Tasks for this exercise:
(a) Retype the article on FERC and wind developers word for word, everything from "FERC Rebuffs Wind" down to "in Tehachapi, California.".
(b) Answer each of the following questions using the article on FERC and wind developers:
(i) What is the length of the new 500-kilovolt line?
(ii) Which air force base is the Tehachapi area near?
(iii) Under the 2002 California legislation, by what year were utilities originally required to supply 20% of their power from renewable fuels?
(c) In one to three sentences, explain why the article on FERC and wind developers describes the applications to connect 1,100 megawatts of new wind farms in the Tehachapi area as good news for California.

Excerpted passage:
---

FERC Rebuffs Wind Developers
The tensions between federal and state energy regulation were dramatically highlighted by a Federal Energy Regulatory Commission order in July that its transmission pricing policies require wind developers to pay the cost of two new transmission lines to bring electricity from the Tehachapi area to the Southern California Edison grid.
Southern California Edison had asked FERC to let it “roll in” the costs of the lines so that they would be borne by all users of the grid as part of the rates the utility charges transmission customers. FERC regulates rates for transmission on the interstate grid. The two transmission lines in question are a new 26.1-mile 500-kilovolt line and a separate 9.4-mile 220-kilovolt line. They are part of the Antelope Transmission Project, which is intended to tap 4,000 megawatts of potential wind generation in Tehachapi, California.
The Tehachapi area is near Edwards Air Force base and is California’s largest wind resource area. Developers have already applied to connect 1,100 megawatts of new wind farms in the Tehachapi area to the grid. That is good news for California, which in 2002 enacted legislation requiring California utilities to supply 20% of their power from renewable fuels by 2017; Governor Schwarzenegger and the California Public Utilities Commission later moved up the date to 2010.

---

Dataset:
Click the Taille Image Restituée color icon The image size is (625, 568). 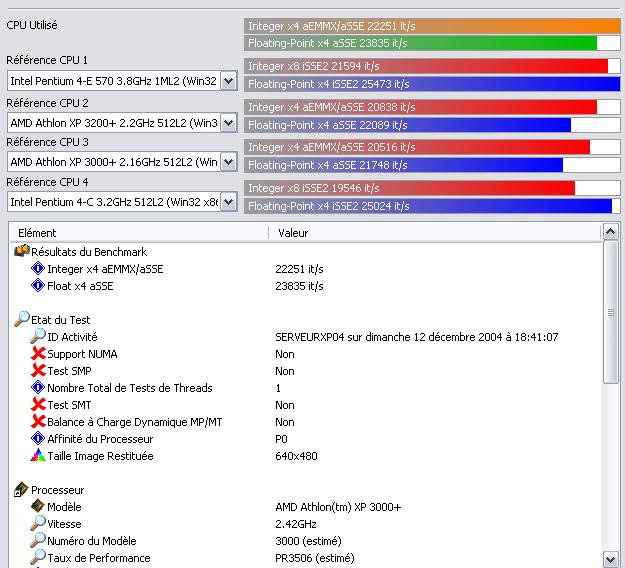coord(38,456)
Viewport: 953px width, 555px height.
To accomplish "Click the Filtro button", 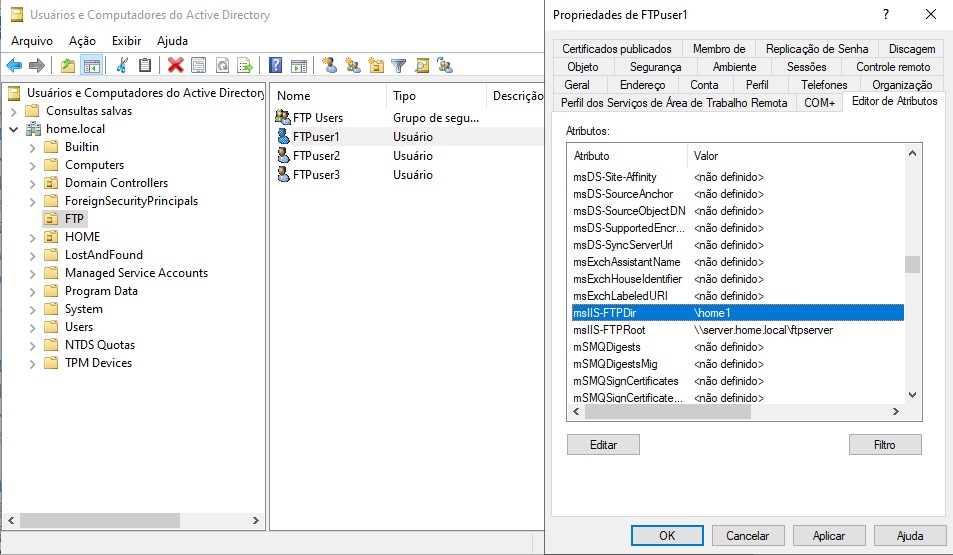I will point(884,444).
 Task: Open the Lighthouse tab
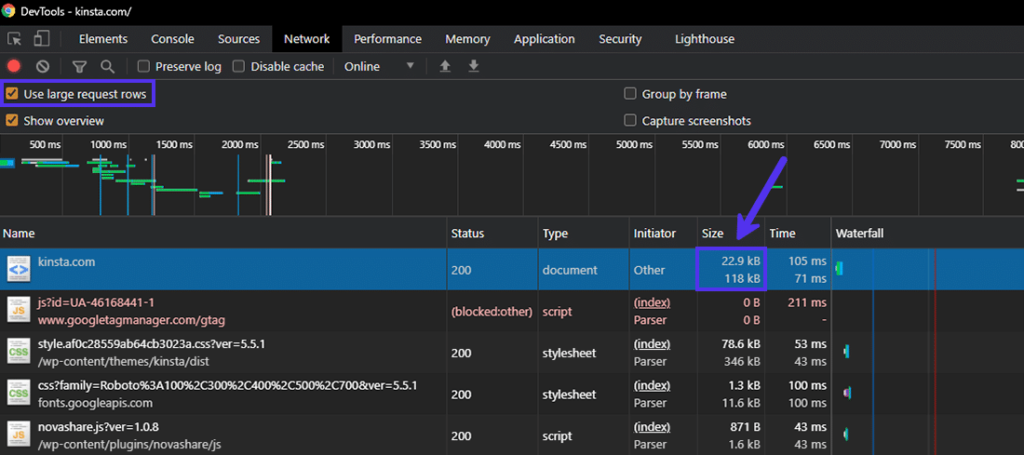click(704, 39)
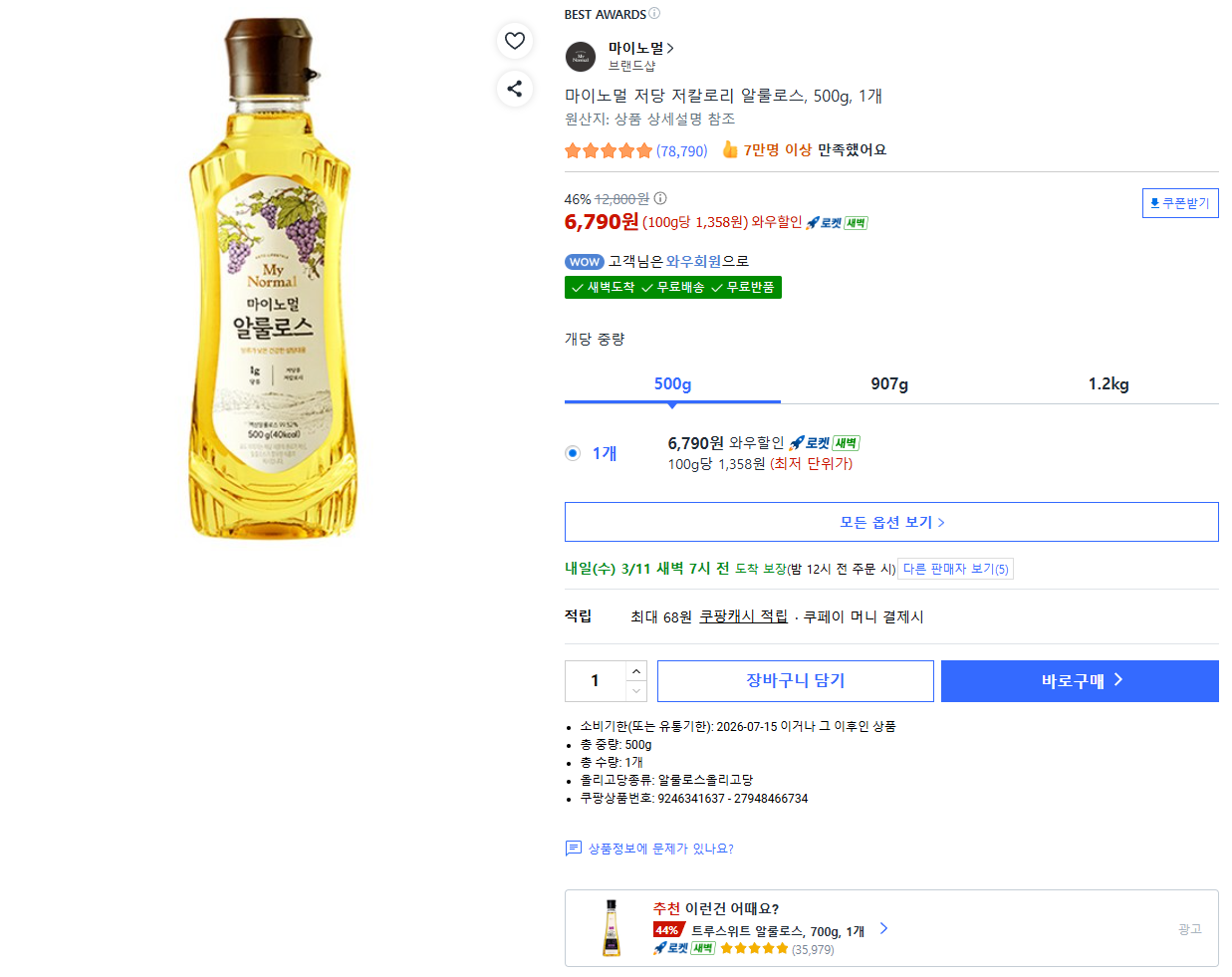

---

Answers for this exercise:
(a)
FERC Rebuffs Wind Developers
The tensions between federal and state energy regulation were dramatically highlighted by a Federal Energy Regulatory Commission order in July that its transmission pricing policies require wind developers to pay the cost of two new transmission lines to bring electricity from the Tehachapi area to the Southern California Edison grid.
Southern California Edison had asked FERC to let it “roll in” the costs of the lines so that they would be borne by all users of the grid as part of the rates the utility charges transmission customers. FERC regulates rates for transmission on the interstate grid. The two transmission lines in question are a new 26.1-mile 500-kilovolt line and a separate 9.4-mile 220-kilovolt line. They are part of the Antelope Transmission Project, which is intended to tap 4,000 megawatts of potential wind generation in Tehachapi, California.

(b)
(i) 26.1 miles
(ii) Edwards Air Force Base
(iii) 2017

(c) In 2002, California enacted legislation requiring its utilities to supply 20% of their power from renewable fuels by 2017. Governor Schwarzenegger and the California Public Utilities Commission later moved that deadline up to 2010.